# Description of the task
Line by line, please look for the word "computer" in the following records, then copy each line you find it in.

# Study material

★ ★ ★ ★

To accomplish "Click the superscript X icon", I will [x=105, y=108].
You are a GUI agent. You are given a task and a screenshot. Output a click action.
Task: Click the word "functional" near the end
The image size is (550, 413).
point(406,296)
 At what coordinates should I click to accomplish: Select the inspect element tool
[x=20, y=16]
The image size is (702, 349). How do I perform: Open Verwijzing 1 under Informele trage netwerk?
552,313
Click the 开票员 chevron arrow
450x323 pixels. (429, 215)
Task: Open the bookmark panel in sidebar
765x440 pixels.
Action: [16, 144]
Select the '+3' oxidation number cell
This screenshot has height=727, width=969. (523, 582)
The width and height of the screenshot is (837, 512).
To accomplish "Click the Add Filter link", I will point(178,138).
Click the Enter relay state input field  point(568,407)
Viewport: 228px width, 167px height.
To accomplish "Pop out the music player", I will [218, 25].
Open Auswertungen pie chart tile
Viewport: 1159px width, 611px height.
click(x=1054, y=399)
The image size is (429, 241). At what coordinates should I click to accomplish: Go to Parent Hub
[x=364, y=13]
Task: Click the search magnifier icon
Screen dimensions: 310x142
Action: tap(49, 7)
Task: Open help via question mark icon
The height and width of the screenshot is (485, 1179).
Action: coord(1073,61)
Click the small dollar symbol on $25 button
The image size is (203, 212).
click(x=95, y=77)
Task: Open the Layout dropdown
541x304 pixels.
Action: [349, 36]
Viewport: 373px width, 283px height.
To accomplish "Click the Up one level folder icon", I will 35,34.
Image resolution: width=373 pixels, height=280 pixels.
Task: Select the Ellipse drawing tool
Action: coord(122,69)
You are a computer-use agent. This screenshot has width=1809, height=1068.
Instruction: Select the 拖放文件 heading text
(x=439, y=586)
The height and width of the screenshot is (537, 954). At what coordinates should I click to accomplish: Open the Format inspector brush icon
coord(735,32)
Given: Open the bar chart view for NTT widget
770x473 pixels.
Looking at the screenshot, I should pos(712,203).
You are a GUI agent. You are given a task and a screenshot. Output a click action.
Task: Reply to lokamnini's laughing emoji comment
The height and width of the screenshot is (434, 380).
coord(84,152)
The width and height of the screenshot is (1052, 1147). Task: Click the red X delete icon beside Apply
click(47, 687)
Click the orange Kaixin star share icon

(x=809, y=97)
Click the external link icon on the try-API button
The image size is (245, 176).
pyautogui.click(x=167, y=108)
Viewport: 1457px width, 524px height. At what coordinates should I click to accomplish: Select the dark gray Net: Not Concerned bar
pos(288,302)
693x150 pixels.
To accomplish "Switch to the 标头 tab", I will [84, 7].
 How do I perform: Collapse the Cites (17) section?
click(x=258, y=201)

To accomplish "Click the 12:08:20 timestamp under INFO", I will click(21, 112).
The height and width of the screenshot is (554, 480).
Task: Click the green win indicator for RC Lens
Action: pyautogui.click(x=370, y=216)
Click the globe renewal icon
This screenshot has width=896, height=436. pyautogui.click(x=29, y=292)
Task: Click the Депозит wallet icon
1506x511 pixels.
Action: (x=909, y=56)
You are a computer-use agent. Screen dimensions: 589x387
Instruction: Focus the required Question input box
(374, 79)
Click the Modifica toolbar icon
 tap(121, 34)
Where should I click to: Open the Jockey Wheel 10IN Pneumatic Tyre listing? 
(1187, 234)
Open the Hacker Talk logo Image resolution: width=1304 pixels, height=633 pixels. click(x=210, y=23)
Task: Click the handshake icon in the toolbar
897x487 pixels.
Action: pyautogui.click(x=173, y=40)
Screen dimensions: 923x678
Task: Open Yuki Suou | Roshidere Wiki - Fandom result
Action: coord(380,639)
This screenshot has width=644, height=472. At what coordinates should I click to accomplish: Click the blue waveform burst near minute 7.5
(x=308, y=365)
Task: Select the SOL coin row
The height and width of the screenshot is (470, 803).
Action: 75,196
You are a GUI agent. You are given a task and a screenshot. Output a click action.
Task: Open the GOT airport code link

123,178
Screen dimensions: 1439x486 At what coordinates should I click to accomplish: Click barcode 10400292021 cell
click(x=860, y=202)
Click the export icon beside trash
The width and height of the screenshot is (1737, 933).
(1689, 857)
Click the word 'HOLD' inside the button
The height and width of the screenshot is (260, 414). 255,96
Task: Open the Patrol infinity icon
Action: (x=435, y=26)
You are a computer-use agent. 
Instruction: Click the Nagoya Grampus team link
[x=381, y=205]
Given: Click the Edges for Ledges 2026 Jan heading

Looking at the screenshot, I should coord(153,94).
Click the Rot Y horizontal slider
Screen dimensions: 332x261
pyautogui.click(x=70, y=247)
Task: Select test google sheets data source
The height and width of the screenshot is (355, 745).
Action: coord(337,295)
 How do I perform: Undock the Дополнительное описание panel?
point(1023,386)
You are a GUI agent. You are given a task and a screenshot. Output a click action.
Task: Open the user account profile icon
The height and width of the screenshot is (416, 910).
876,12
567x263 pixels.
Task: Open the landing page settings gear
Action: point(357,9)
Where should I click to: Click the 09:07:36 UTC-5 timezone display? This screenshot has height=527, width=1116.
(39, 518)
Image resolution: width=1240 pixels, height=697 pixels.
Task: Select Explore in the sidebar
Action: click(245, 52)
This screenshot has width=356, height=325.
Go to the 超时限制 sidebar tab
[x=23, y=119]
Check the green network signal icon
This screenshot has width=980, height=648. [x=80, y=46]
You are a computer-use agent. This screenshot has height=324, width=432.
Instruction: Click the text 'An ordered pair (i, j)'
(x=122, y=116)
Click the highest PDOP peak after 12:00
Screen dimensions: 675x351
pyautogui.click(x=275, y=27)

★ ★ ★ ★

# Result below
You are a computer-use agent. This screenshot has width=1809, height=1068.
You are a computer-use agent. Screen dimensions: 589x387
You are a computer-use agent. 
You are a computer-use agent. This screenshot has height=324, width=432.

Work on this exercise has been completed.